The company’s Global Head of Office 365 Services and Enterprise Mobility, Simon Hardy-Bistagne decided that access to corporate data would be protected with MTD (mobile threat detection), so no unauthorized users would be able to work with the significant online resources of the large global company.

Like many organizations, the day-to-day work of many of its employees is done on the Office 365 platform. Via this portal, employees get access to, and work on documents and media of varying sensitivity, with the suite also allowing real-time communications, chat and the wherewithal to work collaboratively.

Protecting access to Office 365, therefore, was a cornerstone of protecting the larger enterprise from cyber incursion, and also to adhere to (and be seen to be adhering to) data protection legislation.

“Lookout is a well-known company in mobile security, with more than 170 million devices already observed. We also found it to be the most mature solution throughout our entire evaluation, so we felt confident in our decision to go with the market leader,” Hardy-Bistagne said, speaking of Lookout.

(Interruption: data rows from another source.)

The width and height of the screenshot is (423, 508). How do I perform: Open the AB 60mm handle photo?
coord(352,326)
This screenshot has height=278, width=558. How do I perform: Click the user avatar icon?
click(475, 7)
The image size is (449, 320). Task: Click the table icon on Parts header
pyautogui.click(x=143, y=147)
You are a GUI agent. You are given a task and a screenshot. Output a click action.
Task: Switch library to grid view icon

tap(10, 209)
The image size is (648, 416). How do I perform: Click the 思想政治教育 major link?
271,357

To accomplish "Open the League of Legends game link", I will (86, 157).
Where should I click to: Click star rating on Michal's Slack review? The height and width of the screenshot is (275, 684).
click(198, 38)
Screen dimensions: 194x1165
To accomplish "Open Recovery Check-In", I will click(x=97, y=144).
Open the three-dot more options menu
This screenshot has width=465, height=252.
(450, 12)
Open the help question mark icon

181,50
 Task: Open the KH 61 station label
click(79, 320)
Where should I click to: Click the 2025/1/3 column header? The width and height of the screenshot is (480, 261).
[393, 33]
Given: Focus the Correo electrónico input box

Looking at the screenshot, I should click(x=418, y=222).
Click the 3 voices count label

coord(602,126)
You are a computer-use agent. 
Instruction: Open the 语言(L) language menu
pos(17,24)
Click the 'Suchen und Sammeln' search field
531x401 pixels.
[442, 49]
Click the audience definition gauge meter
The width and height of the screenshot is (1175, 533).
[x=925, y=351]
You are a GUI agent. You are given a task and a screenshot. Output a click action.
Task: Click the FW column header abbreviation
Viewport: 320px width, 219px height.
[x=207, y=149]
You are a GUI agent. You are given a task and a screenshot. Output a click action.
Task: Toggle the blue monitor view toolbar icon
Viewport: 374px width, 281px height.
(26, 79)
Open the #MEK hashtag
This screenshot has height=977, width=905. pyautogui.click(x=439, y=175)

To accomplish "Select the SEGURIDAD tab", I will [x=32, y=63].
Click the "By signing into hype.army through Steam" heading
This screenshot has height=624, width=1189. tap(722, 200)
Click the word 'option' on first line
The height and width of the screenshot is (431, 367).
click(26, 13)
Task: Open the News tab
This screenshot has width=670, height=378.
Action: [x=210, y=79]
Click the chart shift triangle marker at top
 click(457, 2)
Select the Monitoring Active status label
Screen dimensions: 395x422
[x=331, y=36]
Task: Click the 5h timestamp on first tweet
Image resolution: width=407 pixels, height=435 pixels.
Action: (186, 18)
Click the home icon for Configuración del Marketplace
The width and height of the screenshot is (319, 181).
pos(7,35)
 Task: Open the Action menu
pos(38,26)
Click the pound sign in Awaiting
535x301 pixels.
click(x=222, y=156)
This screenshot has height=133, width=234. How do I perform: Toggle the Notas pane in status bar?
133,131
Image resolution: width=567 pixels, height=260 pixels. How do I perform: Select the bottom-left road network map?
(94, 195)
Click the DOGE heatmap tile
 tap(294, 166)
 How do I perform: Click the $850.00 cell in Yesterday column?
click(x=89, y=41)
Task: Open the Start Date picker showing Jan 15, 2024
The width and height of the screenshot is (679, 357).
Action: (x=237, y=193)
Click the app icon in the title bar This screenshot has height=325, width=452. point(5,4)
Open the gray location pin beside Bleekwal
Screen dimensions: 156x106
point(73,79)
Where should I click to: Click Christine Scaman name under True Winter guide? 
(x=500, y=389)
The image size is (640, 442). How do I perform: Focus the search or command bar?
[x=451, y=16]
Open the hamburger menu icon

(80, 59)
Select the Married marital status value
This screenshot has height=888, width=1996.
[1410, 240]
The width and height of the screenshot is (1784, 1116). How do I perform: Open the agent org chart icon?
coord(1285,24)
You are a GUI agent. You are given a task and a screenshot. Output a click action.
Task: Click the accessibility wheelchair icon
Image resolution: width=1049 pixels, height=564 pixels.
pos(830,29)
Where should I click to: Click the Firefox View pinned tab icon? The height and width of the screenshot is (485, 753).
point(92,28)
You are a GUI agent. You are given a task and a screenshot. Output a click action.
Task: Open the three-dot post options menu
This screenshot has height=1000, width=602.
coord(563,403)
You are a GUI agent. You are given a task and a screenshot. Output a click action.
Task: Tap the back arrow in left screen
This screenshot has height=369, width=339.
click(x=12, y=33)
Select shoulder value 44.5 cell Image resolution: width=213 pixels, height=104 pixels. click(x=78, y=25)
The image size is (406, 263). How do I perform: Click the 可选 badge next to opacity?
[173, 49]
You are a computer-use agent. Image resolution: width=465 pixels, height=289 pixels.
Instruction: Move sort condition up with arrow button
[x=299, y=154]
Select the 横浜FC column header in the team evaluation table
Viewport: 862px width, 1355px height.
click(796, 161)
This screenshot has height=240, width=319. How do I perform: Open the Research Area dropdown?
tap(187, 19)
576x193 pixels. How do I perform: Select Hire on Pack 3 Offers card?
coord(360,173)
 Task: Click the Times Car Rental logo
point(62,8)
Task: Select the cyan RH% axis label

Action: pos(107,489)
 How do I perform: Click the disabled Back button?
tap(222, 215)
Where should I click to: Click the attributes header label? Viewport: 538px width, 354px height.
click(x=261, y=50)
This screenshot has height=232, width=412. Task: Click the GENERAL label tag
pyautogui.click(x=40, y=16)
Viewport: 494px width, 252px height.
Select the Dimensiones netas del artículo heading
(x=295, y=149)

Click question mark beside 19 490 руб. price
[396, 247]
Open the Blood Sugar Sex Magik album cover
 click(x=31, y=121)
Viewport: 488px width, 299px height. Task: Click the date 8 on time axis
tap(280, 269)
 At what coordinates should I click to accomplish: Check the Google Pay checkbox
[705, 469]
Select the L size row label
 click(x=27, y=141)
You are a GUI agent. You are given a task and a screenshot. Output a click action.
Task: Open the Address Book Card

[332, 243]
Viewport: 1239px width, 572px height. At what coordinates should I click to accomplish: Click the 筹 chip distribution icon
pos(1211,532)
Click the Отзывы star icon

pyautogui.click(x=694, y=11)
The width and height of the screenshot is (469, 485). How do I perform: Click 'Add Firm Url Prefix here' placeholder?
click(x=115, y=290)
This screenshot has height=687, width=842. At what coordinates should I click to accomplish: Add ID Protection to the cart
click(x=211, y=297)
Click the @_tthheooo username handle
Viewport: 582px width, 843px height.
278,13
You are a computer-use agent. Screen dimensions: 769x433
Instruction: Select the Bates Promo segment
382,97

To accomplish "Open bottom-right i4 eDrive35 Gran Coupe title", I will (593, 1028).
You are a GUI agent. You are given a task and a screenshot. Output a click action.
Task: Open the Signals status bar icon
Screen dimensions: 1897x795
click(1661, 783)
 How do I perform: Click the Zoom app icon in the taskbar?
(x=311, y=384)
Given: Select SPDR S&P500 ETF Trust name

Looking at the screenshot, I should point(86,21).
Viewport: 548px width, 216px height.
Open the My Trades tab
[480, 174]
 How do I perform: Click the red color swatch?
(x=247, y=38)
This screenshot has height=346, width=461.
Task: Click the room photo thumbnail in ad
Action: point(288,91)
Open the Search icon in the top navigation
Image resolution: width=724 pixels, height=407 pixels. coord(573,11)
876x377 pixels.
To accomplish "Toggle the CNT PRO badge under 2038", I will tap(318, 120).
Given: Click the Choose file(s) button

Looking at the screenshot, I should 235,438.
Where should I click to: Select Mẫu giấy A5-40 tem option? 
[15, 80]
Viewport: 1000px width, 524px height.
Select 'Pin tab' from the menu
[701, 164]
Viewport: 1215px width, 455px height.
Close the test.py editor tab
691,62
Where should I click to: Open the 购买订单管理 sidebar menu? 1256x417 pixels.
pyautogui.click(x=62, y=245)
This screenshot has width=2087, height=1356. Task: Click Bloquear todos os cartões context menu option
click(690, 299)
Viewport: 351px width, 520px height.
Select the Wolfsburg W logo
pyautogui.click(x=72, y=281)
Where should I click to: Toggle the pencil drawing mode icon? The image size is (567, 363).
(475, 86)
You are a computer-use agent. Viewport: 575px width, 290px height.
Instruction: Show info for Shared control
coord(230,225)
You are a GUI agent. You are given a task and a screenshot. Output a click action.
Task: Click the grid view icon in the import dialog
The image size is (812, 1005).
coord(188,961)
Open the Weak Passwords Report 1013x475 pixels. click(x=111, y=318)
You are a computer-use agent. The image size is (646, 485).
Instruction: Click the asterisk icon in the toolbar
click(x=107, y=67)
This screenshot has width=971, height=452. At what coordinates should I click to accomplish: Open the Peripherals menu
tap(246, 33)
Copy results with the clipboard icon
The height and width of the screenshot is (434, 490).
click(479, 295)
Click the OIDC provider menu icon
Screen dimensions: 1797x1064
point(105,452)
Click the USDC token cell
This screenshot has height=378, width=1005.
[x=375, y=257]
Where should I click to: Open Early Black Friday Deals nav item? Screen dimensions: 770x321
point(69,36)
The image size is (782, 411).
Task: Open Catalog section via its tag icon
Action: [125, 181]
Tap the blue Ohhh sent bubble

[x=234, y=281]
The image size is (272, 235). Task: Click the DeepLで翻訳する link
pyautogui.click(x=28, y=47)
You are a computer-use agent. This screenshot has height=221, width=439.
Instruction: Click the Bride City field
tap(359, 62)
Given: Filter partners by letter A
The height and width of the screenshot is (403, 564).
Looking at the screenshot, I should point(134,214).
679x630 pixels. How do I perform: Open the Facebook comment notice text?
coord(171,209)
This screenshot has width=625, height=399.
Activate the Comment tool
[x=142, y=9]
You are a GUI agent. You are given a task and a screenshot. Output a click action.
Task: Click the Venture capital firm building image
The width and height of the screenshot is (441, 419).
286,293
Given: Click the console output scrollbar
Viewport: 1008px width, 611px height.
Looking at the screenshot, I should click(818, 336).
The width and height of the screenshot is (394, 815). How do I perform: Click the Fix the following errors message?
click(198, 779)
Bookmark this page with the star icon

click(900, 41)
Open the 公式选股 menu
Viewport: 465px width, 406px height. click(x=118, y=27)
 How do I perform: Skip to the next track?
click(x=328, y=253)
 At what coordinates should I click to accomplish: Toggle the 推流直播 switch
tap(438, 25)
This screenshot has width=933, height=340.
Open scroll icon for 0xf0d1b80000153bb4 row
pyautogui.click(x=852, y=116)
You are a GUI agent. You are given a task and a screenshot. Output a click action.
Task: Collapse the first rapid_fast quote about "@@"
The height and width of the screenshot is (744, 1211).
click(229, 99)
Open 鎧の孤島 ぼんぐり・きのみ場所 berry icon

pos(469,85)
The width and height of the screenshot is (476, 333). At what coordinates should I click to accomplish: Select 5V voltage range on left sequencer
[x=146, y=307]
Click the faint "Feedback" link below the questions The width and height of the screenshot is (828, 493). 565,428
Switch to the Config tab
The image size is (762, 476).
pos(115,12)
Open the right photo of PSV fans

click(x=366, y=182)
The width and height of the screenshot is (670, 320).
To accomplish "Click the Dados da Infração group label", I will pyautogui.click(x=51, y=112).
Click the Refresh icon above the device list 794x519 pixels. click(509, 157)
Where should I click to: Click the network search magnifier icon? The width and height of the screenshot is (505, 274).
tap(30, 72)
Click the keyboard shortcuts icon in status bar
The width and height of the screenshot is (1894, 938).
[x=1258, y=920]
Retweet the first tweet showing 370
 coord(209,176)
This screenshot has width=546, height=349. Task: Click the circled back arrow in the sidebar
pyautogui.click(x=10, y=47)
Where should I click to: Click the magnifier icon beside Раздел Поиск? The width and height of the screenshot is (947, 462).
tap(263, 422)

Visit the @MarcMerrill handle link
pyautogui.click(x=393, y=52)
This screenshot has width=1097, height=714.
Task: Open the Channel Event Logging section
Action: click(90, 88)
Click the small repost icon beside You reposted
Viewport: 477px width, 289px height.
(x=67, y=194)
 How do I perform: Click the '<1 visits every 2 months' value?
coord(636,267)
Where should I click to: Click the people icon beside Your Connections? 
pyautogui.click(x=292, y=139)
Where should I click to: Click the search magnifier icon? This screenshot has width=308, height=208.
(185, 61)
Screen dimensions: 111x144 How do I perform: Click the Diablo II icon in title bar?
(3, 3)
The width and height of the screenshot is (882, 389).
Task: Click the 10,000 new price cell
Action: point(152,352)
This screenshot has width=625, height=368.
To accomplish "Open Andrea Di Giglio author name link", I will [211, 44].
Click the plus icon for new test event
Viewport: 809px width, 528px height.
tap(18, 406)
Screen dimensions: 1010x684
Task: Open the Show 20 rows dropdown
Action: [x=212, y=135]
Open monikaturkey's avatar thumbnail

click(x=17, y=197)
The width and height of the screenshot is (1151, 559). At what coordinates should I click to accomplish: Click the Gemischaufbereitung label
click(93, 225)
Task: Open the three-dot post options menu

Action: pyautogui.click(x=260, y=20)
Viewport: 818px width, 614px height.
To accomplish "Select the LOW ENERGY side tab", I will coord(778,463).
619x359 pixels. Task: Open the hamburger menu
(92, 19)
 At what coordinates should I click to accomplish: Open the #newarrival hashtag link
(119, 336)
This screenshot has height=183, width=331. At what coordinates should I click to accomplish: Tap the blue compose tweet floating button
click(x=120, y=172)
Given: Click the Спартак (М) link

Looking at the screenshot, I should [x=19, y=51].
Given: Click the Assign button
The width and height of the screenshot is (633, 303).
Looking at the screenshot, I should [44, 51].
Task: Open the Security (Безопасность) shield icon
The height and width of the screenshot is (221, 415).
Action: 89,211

With Schneider Electric’s enterprise mobility management platform pushing a small agent to mobile devices to ensure each isn’t infected or compromised, and the Lookout Mobile Endpoint Security solution’s AI-backed protective algorithms (and access to the world’s biggest cyber threat database), Schneider Electric currently protects around 50,000 COPE devices (company owned, personally enabled) in daily use, all over the globe, by its employees. The same template for protection is in the process of being applied to a further 25,000 devices used in the workplace on a BYOD basis.

Conclusion
Because every organization today operates in what might be termed a “post-perimeter” environment, the multiple defence tool approach for mobile endpoints, individual user, fixed assets and “traditional” LANs is the only way to effectively protect the reputation, intellectual property and legal standing of the business.

Of the vendors out there capable of playing a pro-active role in mobile protection, we’d recommend Lookout. The company’s well-balanced approach is capable of either taking a proactive role among other, legacy security tools or being regarded as a specialist supplier capable of a broader remit.